OBJECTIVE = Report every line below that contains the word "icon". Count a line only if its letter case matches.

Recorded data =
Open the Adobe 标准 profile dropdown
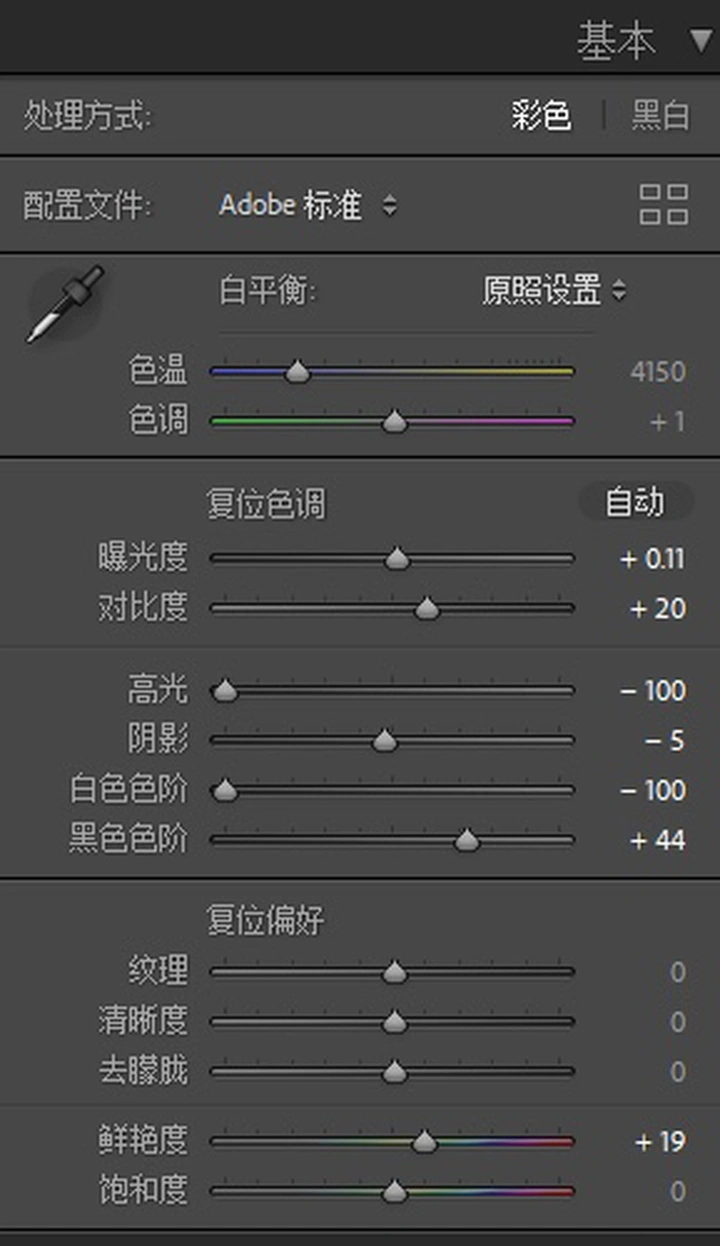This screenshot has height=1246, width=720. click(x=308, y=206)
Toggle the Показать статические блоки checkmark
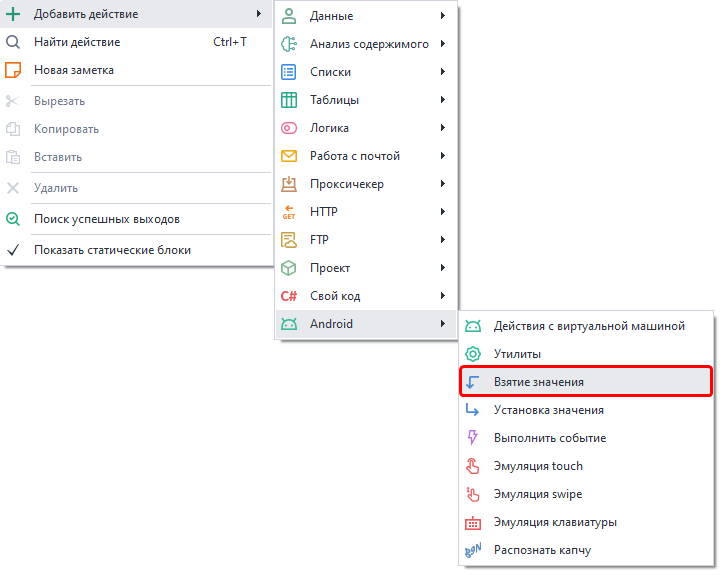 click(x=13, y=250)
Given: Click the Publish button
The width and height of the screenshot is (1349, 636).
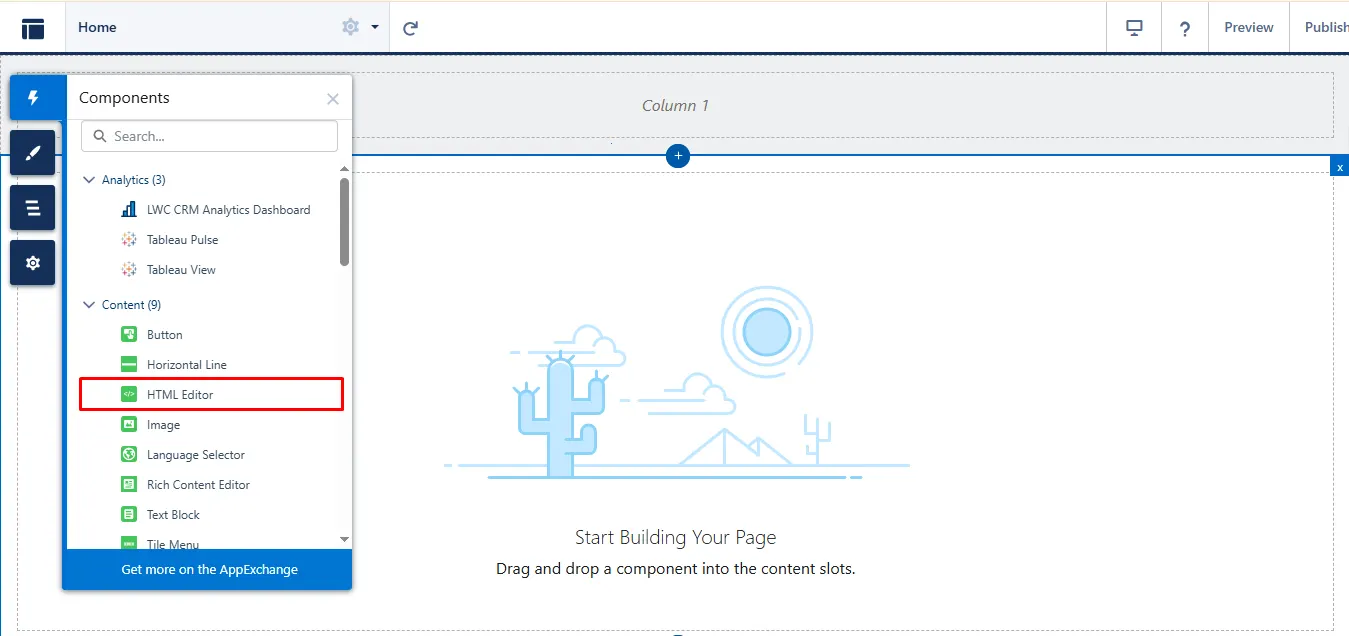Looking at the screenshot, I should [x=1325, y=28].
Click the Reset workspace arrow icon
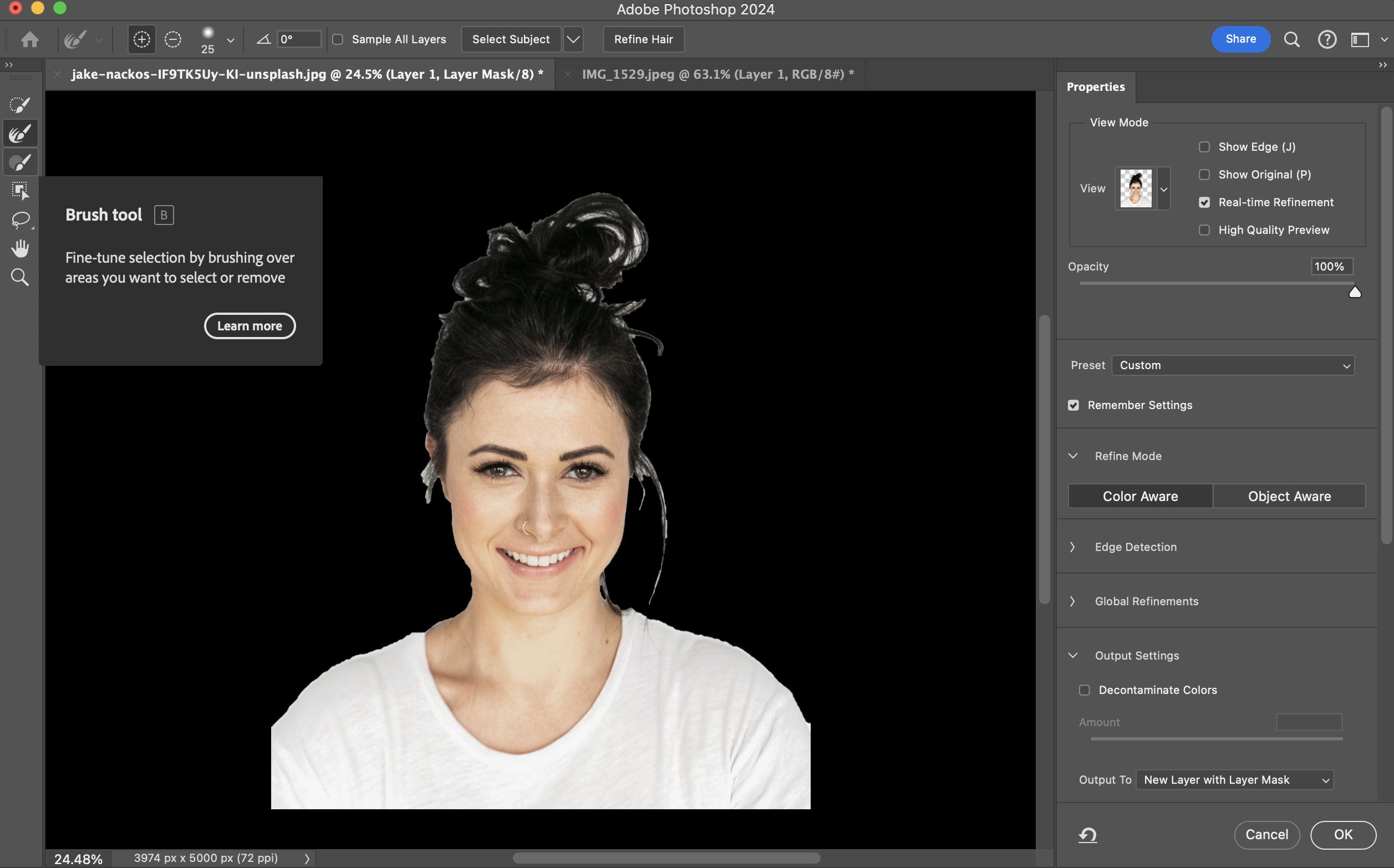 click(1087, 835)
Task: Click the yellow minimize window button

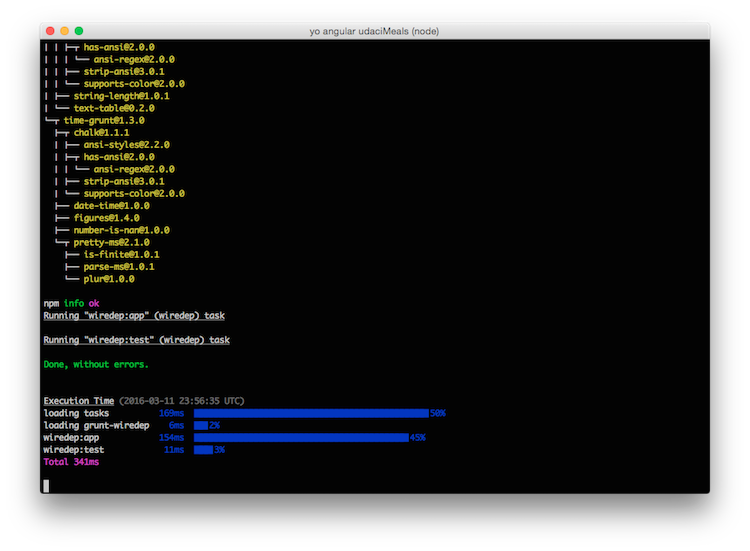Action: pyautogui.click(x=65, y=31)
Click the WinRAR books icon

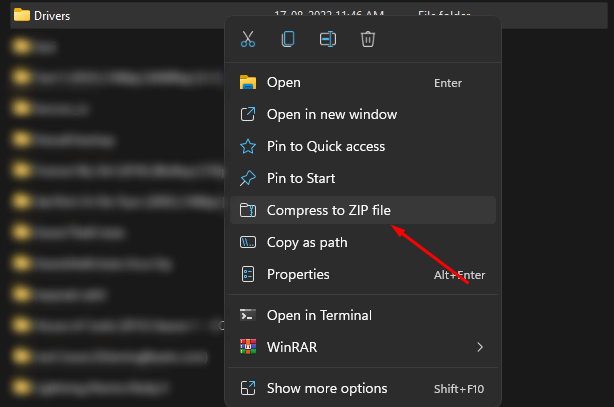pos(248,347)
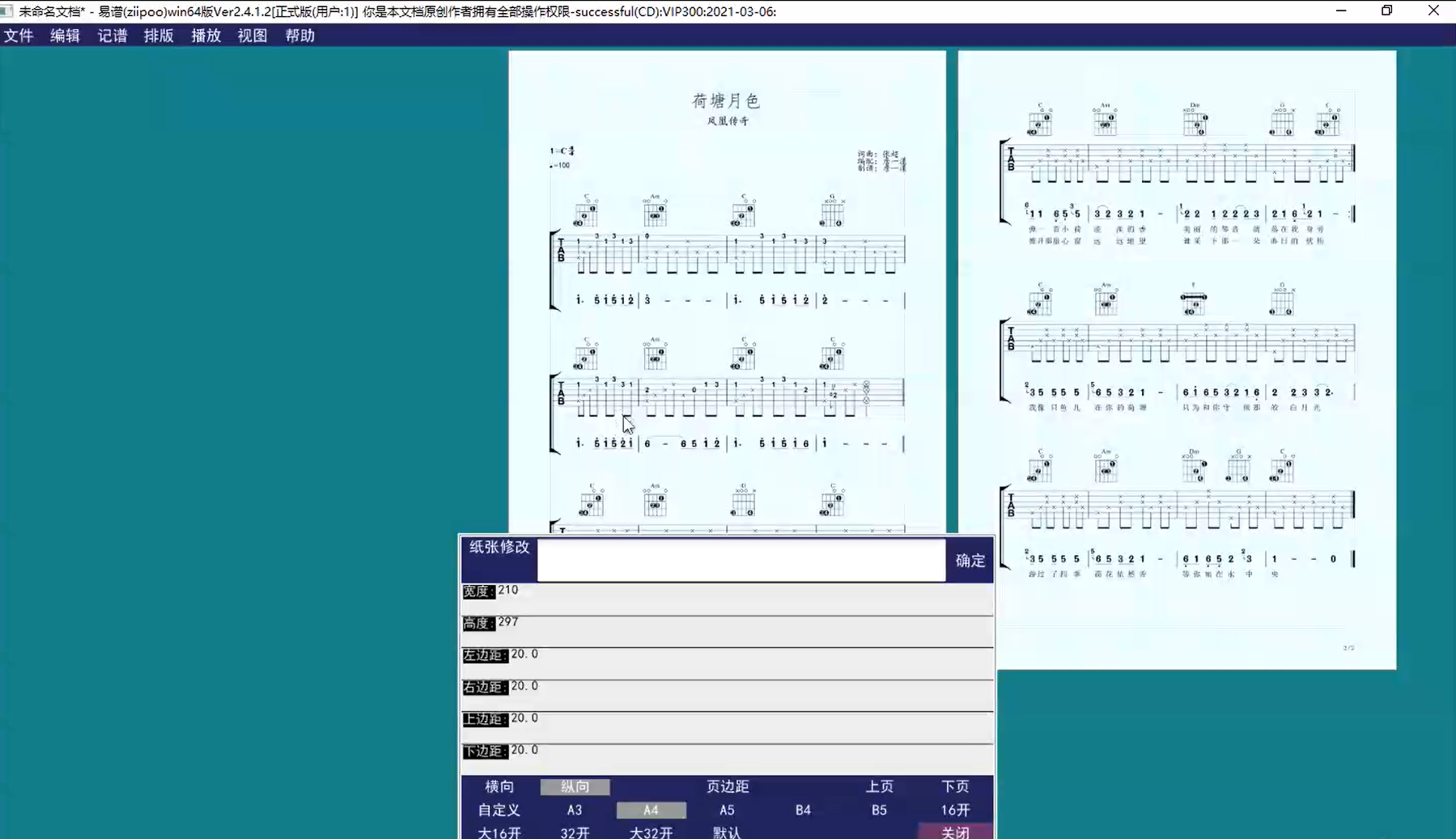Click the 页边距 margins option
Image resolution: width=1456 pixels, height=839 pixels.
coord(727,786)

TASK SOLUTION =
Click the Reset workspace arrow icon
Click the WinRAR books icon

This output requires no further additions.